Tuesday, January 10, 2012

ふみはじめのしき? (書初めの式) And kakizome?

I have a 源氏物語 (Tale of Genji) app on my phone, so sometimes when I'm walking somewhere I'll open it up and try to read a little. Sometimes I can; sometimes, not so much. But this morning I saw something particularly interesting: 書き初め, with furigana given as ふみはじめ—"the start of writing". (I haven't seen the reading "fumi" before for that kanji, and per Jisho.org it seems no longer extant—unless I misremembered the kanji while getting off the elevator.) This being January, I wondered whether it might have some relation to modern kakizome (書初め、書き初め、書初—written with exactly the same kanji), the first writing of the new year. So what is, or was, fumi-hajime?

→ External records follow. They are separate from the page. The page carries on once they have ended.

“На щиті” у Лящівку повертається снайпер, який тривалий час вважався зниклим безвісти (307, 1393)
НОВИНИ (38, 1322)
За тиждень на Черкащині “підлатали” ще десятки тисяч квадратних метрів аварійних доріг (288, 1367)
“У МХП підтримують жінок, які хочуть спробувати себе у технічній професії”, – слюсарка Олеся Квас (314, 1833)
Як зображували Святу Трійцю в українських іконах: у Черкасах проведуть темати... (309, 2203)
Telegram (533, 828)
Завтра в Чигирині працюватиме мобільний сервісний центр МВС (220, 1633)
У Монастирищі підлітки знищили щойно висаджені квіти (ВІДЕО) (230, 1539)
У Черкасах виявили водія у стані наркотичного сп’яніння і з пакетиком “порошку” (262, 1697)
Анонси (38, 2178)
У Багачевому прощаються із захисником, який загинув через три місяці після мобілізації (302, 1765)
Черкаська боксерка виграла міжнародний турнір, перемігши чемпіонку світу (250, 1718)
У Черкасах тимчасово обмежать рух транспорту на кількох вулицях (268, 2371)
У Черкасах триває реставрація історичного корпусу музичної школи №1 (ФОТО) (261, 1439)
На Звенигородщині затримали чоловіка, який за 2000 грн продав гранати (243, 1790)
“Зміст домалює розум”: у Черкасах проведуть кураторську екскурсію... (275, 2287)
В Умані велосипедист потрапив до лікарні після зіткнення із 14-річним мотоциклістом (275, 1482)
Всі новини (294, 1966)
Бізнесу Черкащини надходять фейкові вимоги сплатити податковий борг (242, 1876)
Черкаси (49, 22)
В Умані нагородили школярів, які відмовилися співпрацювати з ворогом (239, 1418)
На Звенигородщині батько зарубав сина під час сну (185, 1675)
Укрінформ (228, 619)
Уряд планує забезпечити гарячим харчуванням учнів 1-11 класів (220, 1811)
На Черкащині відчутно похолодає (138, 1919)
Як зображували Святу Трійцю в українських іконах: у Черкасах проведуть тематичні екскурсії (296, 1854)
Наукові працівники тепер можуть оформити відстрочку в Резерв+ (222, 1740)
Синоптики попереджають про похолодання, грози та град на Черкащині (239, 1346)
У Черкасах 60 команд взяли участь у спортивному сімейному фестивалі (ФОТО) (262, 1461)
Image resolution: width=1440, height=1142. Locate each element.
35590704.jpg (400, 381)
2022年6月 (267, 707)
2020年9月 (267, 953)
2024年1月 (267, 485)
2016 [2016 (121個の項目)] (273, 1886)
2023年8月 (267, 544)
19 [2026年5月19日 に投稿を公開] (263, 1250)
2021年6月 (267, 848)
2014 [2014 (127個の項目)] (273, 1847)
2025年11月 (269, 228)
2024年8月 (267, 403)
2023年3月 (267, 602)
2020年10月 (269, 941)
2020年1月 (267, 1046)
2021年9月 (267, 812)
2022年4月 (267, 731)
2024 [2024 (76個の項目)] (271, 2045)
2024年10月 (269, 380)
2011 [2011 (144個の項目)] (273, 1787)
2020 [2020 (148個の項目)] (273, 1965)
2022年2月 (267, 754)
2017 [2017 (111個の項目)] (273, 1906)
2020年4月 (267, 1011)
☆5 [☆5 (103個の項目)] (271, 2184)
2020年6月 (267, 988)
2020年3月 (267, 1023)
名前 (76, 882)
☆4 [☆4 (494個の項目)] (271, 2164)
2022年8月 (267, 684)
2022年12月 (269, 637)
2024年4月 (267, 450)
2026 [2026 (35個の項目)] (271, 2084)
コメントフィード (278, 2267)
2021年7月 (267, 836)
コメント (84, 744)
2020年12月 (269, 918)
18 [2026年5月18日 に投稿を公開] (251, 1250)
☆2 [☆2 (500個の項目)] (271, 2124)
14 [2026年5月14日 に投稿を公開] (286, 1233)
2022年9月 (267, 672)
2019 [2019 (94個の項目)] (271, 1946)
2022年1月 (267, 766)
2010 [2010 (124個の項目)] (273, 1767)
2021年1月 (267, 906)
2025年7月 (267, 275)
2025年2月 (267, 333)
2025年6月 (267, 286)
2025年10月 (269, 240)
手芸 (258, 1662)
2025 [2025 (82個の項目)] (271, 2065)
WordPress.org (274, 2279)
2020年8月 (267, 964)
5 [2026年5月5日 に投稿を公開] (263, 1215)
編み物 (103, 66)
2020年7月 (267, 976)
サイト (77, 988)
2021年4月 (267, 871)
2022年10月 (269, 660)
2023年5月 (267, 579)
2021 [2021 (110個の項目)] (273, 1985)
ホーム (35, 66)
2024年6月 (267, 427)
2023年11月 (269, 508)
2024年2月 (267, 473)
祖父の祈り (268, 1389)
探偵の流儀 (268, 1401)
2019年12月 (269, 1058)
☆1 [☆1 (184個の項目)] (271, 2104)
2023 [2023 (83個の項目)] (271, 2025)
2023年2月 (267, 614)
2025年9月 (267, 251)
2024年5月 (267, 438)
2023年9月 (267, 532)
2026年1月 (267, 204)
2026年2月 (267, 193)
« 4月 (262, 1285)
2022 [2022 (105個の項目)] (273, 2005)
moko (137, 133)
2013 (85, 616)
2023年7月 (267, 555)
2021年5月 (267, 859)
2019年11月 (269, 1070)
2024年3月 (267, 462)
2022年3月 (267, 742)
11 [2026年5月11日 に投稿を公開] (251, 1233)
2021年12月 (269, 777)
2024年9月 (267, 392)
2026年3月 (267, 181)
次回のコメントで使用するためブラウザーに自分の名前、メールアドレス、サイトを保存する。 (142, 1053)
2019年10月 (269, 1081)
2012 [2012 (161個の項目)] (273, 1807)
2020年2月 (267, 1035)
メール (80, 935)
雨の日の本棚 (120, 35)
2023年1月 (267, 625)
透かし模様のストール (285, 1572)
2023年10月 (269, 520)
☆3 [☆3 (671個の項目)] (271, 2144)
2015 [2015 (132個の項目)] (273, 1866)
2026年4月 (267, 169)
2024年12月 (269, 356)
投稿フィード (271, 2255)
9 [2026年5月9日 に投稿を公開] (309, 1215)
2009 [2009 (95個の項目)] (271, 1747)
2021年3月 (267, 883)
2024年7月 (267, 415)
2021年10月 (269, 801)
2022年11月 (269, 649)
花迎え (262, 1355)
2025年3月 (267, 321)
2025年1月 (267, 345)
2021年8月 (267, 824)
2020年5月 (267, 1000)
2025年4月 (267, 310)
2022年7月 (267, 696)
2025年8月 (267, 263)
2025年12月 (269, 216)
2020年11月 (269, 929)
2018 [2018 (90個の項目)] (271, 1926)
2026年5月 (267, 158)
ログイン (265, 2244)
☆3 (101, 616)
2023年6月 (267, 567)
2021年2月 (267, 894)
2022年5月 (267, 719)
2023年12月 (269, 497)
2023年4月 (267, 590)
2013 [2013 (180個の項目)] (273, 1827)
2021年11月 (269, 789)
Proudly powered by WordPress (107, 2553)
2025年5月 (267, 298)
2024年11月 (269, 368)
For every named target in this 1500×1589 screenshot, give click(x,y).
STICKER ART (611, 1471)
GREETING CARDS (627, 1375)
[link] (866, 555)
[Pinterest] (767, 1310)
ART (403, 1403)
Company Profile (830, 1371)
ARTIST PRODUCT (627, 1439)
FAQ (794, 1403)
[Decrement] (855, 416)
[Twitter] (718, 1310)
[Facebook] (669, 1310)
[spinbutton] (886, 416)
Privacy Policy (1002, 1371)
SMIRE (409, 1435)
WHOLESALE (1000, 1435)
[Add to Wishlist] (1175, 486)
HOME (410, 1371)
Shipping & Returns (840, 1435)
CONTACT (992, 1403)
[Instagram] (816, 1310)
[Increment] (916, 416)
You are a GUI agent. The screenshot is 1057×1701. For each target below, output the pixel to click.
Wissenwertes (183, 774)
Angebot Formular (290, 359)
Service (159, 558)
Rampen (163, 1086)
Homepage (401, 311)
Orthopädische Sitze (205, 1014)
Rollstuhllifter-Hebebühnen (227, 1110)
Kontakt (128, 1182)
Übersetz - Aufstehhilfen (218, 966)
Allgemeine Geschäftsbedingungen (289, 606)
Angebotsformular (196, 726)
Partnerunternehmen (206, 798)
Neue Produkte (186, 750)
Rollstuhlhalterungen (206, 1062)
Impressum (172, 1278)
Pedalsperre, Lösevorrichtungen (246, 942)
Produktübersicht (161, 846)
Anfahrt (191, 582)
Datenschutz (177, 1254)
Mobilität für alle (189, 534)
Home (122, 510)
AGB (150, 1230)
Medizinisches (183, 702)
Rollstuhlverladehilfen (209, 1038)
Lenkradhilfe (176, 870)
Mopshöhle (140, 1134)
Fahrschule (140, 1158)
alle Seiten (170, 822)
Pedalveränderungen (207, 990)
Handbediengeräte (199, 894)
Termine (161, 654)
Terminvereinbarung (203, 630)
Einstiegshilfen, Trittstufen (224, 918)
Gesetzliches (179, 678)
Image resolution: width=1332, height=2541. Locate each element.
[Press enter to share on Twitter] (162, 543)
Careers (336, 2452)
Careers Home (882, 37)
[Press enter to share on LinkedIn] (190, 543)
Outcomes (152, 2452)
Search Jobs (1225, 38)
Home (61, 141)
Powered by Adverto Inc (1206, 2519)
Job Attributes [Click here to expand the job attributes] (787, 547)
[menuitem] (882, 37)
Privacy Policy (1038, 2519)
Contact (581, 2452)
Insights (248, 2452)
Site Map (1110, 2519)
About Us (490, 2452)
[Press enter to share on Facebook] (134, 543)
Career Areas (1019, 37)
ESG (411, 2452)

This book translates the scene and offers some insight:
The boy lived entirely at court from then on. When he was seven, the emperor held the first reading, and he was so unbelievably quick and bright that his father actually worried about the significance of such brilliance.

"I don't see how anyone could dislike him now," the emperor said....

A footnote explains,
The first reading (fumihajime) was usually performed when the son of a high-ranking family reached the age of seven or eight. Ostensibly designed to show the child how to read, it was a largely symbolic event, during which the young principal, dressed in elaborate robes, repeated a few words after hearing them read aloud from the Classic of Filial Piety or some other suitable text.

[Helen Craig McCullough, Genji and Heike: Selections from The Tale of Genji and The Tale of the Heike]

The much earlier A Tale of Flowering Fortunes (1980), also by Helen McCullough, translates an account of a historical fumihajime and includes more detail in the footnote:
...[I]t was a purely symbolic event, during which the elaborately robed young principal sat in silence while a Reader (Jidoku) intoned, and a Repeater (Shoufuku) repeated, a few words from a suitable text, usually the Classic of Filial Piety (Hsiao-ching). At Crown Prince Atsuhira's fumihajime, held on the Twenty-eighth of the Eleventh Month, 1014, in the Tsuchimikado Mansion, only the title and the first four characters of the Hsiao-ching were read. As was usual, the assembled dignitaries then adjourned to another part of the mansion for a banquet. Shouyuuki, 3: 255 (28 xi Chouwa 3). (Shouyuuki is apparently a period court diary—ed.) For a picture of a fumihajime ceremony, see Genji, 1: 493, item 31.
So, I guess the young noble dressed up, repeated a few words (not even from memory), and got his trophy, and then everyone ate. Welcome to adulthood, kid. :-)

Interestingly, this 19th-century dictionary (by Hepburn, a very interesting missionary from Pennsylvania who helped romanize Japanese and whose school in Japan became Meiji Gakuin) defines fumihajime as the first writing of the new year and gives "kakisome" as a synonym, and doesn't even mention reading or classical ceremony. So, as in words like 書類, maybe in this case there's some fluidity between writing and reading, and the sense was more of "the first text".

(I also notice "kakisokonau", "to make a mistake in writing"—a good word to know, especially as the second kanji is not any variant of "to make a mistake", but rather 損なう, to harm, hurt, injure, damage, or fail. Like the first time I tried to write shikishi—書き損なっちゃったなぁ。。。)

Just for fun: apparently there's another classic of filial piety that could be read from at fumihajime, called 24 Paragons of Filial Piety. These are the paragons:

The Feeling of Filial Piety Moved Heaven
Her Son Tasted Soups and Medicine
Zengzi's mother: She Bit Her Finger and Pained His Heart
He Obeyed His Mother in Simple Clothes
He Shouldered Rice To Nourish His Parents
He Sold Himself To Bury His Father
He Fed His Parents Doe's Milk
He Hired Out To Support His Mother
He Concealed Oranges To Present To His Mother
She Suckled Her Mother-In-Law
He Let Mosquitoes Consume His Blood
Wang Xiang Lay on Ice in Search of Carp
He Buried His Son for His Mother
He Strangled A Tiger To Save His Father
He Abandoned His Post To Seek His Mother
He Tasted Dung With an Anxious Heart
He Amused His Parents With Play and Glad Clothes
He Picked Mulberries To Serve His Mother
He Fanned the Pillow and Warmed the Quilt
The Fountain Bubbled and the Carps Leapt Out
He Heard Thunder and Wept at the Grave
He Carved Wood To Serve His Parents
He Wept Till the Bamboo Sprouted
He Washed His Mother's Bedpan
Sounds like a super fun read. 楽しそうだと思いますよね。